教えてもらっても、興味がなかったらすぐに忘れちゃうと思うし。
「色々知っておいたら、役に立つかなって。……今みたいに」
「あはは、そうだね。ちょっとひろくん尊敬しちゃったよ」
そう言って理沙が笑った。
学校の勉強だととても理沙に敵わないけど、どっちかというと僕はそういう雑学の方が得意だったから。

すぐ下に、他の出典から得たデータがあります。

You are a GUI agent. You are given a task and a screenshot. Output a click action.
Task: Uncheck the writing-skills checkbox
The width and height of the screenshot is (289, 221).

「まぁ、なんでも知ってると小説書く時のネタにもなるしね。知識だけじゃダメだけど……」
「私は駄目だなぁ。教科書とか本で覚えられることしか知らないんだもん。ひろくんを見習わないと」
「どんなに知識が豊富な人でも、知らないことだっていっぱいあるしね。だからお互いに補っていけば良いんじゃないかな」
「そうだね」
だんだん頭の上に木がなくなって、日差しがキツくなってきた。
気温は低いから暑くはないけど。
「あとちょっとかな。あの上に見えてる小屋。あそこが山頂の近く」
「わかったー」
僕が指差す先には、青い屋根の小屋が見えていた。
ここまで来たらもうすぐだけど、逆に階段状の坂がキツくて息が上がる。
少し空気が薄いってのもあるかな。
でも理沙は思ったより平気そうで、僕の方が肩で息をしていた。
階段を登り切ったら、ようやく山頂にあるヒュッテに出た。
「お疲れ。あとは散歩コースだよ」
「やった!」
調子良く歩いてきた理沙は、そのまま山頂に向けて足取り軽く進む。
山頂付近は、植物が傷まないように木で作られた遊歩道が張り巡らされていた。
ちょっと歩きにくいけど、その上を歩いていくと、山頂の看板はもう目の前だった。
「あれ山頂?」
「うん」
先に登ったグループが看板の前で写真を撮っていた。
それに倣って、僕たちも人が空いたときに並んで写真を撮る。
「思ってたよりは楽だったね」
「そうだね。……その辺りでお弁当食べる?」
「だねー」
山頂近くのベンチが空いていたから、そこに座って、僕が背負っていたリュックから弁当を取り出した。
これは昨日の晩に理沙が作った弁当だった。
ふたつのタッパーで、片方はおにぎり。もう片方はおかずがいっぱいに詰められていた。
それを見ながら理沙が呟いた。
「なんか遠足とか運動会みたいだね」
「そうかも。こういう弁当食べるのって懐かしい気がする」
小学校の頃の運動会で、昼の時間にお母さんが作った弁当を広げて、家族みんなで食べたのが懐かしく思えた。
でも、もう何年もそんなことは記憶にない。
もしかしたら、もう二度とお母さんの弁当を食べることってないかも……。
「理沙って、お父さんいつも忙しいって言ってたけど、運動会とかは来てくれたの?」
「うん。毎年来れるわけじゃなかったけど、たまに来てくれてたよ」
「そうなんだ。……いただきます」
僕はまず最初におにぎりを頬張る。
お腹が空いていたこともあって、塩の効いたそれがすごく美味しく感じた。
「美味しいね」
「あはは、おにぎりなんて誰が作ってもほとんど同じ味だよー」
理沙はそう言って軽く笑ったけど、嬉しそうにしているのを見ていると僕も嬉しくなった。